Sponsored by CMI Media Group
While the Great Resignation and “quiet quitting” have been recent topics of discussion, one employment trend also shaping the employee conversation is boomerang hires. When people boomerang, they leave their old companies and return to their employers. In 2021, of all new hires among companies on LinkedIn, 4.5% were boomerang workers, up from 3.9% in 2019, according to LinkedIn data.
In this Q&A, the Custom in-house agency at WorkLife spoke with CMI Media Group’s Egbavwe Pela, senior vice president, group media lead, and Shaina Gaynor, vice president, people and culture. Pela is a recent boomerang to CMI Media Group, while Gaynor is a talent development expert. Together, they help unpack how both managers and employees can approach boomeranging.
Custom: What are some reasons people choose to leave their workplaces?
Egbavwe Pela: There’s an outdated perception that people need to company-hop to grow. This is usually no longer the case because most agencies have prioritized learning and development.
Shaina Gaynor: That’s true. They feel they need to enhance their resume by adding more company names, but loyalty and growth within one company are good for career growth. Hiring managers don’t like to see someone who has jumped every year for a title; it can cause concern that the person will not stay long. People often fear having a conversation about growth or have communication issues with their manager, so rather than having a potentially uncomfortable conversation, they start looking elsewhere. But given the stress and time of finding a new job and onboarding, comparatively, you can grow faster in your career by seeking growth opportunities where you already are.
Egbavwe Pela: Also, given the current climate, it’s easy to be recruited away by an offer of more money or a title jump.
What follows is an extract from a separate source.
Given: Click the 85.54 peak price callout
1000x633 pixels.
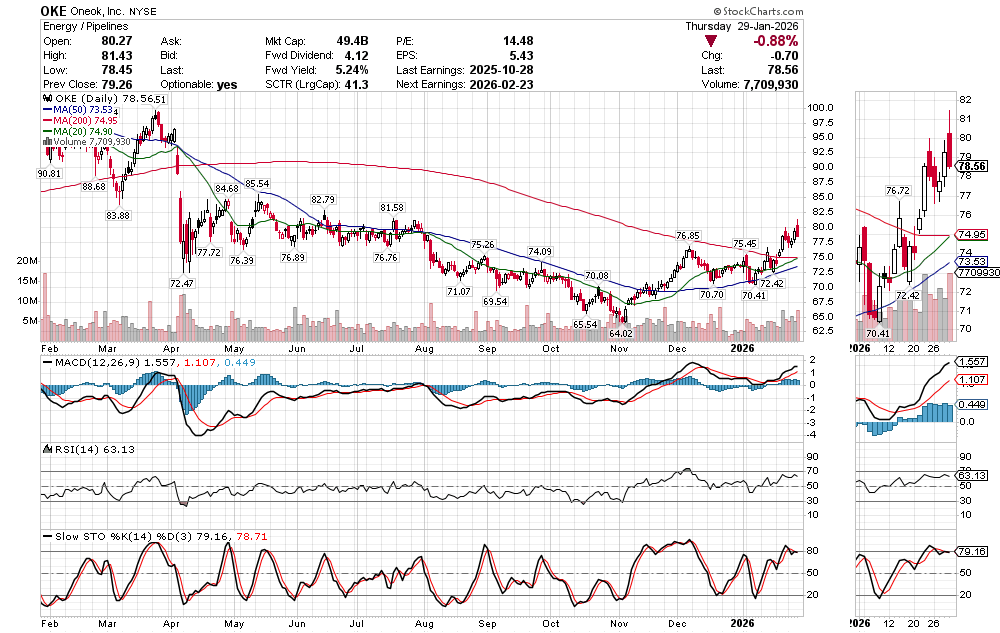Looking at the screenshot, I should point(257,184).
But, given growth opportunities within agencies and companies, the ability to get the money and title you’re looking for is usually a conversation away.
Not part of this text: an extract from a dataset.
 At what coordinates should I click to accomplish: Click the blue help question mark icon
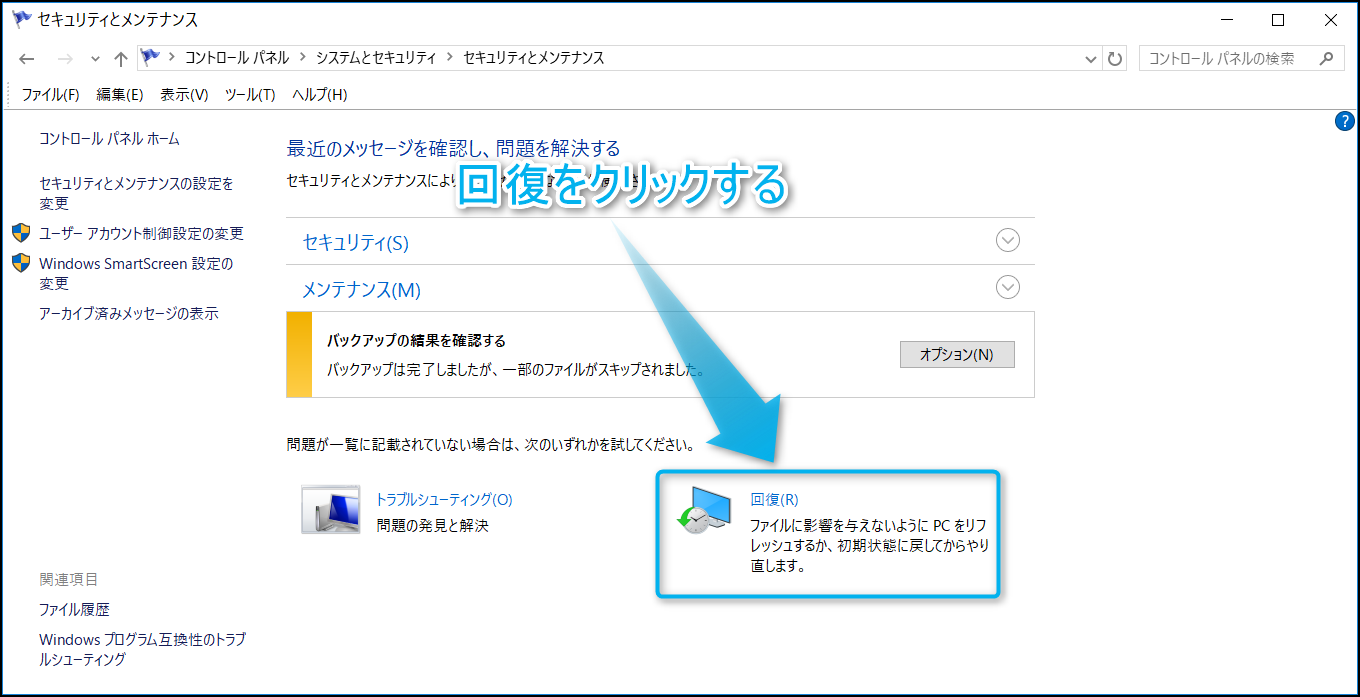tap(1344, 122)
Custom: When is a time when people feel they should go, but actually should stay?
Egbavwe Pela: When they get bored. If someone is feeling stagnant, rather than moving somewhere new, they should first tap into the career growth opportunities within their current agency. It’s important to actively manage their career, not just let it happen to them.
Shaina Gaynor: That “grass is greener” feeling can be really strong, but if the other company doesn’t share a lot about their benefits and offerings, or if those offerings aren’t as good as the current company, it doesn’t make sense to make the switch.
Custom: What are the most important things people should look for in a place where they’re growing their careers?
Shaina Gaynor: Find a job that fulfills them. Everyone has different motivators and should have a list of things that are important to them. Some examples are company stability, culture, flexibility and the opportunity to make an impact or drive change. Before accepting a job at a new company, they should also interview the hiring manager. What are the benefits beyond the healthcare package? What are the growth opportunities? Is this a stable, healthy workplace? Are employees able to be their true selves at work? Have a checklist of what’s important.
Egbavwe Pela: Being able to be your true self at work is huge. It’s valuable to stay with a company with a strong purpose-built culture supported by company leadership and infrastructure. For example, a company with a diverse leadership team, equality in pay and promotions, established ERGs and an open door policy with leadership shows that the organization is building a positive cultural experience into its employees’ careers.
Custom: How does someone know when it’s really time to leave their company?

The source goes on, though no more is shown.